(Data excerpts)
☆ ☆ ☆

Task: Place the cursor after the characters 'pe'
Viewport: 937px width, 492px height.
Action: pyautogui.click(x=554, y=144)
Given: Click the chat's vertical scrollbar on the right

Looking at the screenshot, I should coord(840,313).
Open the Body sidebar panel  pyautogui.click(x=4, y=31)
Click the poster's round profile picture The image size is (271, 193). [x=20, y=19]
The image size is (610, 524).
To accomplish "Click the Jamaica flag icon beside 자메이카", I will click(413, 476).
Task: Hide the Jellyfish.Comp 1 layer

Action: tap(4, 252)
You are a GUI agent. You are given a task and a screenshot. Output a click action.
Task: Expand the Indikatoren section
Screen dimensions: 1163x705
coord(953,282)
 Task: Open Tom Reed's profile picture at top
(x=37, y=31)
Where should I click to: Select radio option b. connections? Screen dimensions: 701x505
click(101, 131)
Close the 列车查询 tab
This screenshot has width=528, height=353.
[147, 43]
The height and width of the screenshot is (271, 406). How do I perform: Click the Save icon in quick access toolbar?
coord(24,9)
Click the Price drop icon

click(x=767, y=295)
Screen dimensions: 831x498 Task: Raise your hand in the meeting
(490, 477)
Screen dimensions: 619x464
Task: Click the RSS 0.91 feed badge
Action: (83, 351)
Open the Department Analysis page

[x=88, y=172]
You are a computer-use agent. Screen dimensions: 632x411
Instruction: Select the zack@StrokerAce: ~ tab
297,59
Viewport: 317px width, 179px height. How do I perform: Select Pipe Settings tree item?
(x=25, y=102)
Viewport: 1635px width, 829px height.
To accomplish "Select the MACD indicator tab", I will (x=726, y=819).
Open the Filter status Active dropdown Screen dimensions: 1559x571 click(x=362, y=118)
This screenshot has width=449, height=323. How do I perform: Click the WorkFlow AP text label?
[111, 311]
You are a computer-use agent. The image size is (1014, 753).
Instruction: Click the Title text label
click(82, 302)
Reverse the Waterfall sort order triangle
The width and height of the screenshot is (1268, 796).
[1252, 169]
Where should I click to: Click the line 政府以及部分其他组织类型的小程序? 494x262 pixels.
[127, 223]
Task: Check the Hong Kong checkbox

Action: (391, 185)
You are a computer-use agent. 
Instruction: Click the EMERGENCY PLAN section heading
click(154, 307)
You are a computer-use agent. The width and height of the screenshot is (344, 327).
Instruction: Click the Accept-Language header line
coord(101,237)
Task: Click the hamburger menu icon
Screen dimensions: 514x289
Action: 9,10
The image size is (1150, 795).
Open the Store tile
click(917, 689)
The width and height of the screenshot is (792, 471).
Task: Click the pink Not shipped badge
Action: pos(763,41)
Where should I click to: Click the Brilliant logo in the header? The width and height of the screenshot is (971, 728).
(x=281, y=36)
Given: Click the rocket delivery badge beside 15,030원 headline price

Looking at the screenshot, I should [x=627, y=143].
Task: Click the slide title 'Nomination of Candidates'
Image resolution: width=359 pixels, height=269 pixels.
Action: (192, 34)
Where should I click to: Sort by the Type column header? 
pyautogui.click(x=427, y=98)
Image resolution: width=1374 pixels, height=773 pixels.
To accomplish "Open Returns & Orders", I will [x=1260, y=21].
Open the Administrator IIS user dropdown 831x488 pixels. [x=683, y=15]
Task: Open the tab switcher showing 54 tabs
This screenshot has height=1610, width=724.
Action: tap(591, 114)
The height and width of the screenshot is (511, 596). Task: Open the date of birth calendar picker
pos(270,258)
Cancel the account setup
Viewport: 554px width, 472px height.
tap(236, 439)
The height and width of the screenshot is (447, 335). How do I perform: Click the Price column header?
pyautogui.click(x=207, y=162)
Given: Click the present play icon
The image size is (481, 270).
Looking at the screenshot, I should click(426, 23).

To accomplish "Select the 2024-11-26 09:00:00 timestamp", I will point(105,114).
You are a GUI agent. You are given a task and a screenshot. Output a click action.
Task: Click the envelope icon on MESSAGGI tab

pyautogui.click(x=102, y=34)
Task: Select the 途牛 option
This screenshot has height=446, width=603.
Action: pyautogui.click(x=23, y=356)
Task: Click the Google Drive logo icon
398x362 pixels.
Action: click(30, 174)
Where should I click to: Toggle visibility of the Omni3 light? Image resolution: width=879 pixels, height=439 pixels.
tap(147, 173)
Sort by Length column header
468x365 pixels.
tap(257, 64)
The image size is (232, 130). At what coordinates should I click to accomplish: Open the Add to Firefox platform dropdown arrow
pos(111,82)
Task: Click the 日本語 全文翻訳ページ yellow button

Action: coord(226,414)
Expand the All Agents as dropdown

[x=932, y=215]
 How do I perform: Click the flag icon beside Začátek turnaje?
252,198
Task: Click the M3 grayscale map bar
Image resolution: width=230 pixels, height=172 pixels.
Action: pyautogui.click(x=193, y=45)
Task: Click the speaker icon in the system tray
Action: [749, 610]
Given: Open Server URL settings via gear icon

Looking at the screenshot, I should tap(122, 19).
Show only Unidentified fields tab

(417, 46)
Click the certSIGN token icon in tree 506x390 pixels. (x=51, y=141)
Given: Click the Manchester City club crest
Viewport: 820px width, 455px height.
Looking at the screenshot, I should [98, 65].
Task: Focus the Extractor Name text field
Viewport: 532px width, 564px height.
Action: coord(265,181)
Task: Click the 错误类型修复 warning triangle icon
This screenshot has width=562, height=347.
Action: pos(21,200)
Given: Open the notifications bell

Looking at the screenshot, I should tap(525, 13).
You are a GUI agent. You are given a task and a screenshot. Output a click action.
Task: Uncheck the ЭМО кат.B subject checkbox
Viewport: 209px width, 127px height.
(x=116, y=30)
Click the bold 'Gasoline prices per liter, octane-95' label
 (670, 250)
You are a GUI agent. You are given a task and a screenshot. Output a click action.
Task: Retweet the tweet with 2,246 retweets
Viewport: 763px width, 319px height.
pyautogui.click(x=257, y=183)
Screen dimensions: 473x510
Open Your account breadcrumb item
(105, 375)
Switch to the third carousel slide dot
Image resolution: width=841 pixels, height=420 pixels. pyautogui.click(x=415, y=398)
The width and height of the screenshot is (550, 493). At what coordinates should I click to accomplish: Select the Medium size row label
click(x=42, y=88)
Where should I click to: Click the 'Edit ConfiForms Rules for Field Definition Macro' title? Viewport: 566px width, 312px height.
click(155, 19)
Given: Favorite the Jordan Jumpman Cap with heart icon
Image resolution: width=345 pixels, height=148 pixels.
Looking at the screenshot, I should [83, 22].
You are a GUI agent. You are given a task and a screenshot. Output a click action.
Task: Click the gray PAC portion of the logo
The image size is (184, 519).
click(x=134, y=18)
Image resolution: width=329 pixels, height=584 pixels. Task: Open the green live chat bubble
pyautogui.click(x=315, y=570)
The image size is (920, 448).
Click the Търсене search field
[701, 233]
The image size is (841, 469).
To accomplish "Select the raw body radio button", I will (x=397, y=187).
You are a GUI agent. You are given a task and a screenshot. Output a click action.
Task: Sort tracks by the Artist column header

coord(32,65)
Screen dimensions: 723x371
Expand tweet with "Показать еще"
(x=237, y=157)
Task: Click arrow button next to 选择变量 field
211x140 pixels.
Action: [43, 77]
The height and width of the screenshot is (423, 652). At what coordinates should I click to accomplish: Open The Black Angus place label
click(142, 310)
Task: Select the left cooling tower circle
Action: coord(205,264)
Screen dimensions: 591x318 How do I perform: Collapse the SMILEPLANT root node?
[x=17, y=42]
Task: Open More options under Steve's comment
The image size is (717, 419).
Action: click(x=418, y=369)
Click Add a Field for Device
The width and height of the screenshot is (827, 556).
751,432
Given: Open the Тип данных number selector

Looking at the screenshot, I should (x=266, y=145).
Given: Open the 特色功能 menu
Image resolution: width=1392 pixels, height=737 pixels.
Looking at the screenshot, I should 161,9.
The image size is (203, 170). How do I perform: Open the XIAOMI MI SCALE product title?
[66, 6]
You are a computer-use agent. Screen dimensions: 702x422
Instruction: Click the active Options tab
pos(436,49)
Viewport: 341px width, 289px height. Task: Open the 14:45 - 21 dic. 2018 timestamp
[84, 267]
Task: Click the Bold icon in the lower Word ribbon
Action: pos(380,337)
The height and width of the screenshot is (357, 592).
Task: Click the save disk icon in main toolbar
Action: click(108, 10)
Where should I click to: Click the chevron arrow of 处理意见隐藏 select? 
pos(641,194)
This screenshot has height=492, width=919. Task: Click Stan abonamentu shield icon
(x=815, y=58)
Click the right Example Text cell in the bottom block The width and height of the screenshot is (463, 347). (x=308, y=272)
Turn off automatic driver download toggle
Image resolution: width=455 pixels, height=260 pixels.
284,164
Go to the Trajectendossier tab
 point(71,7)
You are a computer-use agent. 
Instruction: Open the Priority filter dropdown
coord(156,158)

☆ ☆ ☆

Please set down again, word for word, only the lines from the start of the entries through the line with "Open the Body", both ends included.

• Written response:
Task: Place the cursor after the characters 'pe'
Viewport: 937px width, 492px height.
Action: pyautogui.click(x=554, y=144)
Given: Click the chat's vertical scrollbar on the right

Looking at the screenshot, I should coord(840,313).
Open the Body sidebar panel  pyautogui.click(x=4, y=31)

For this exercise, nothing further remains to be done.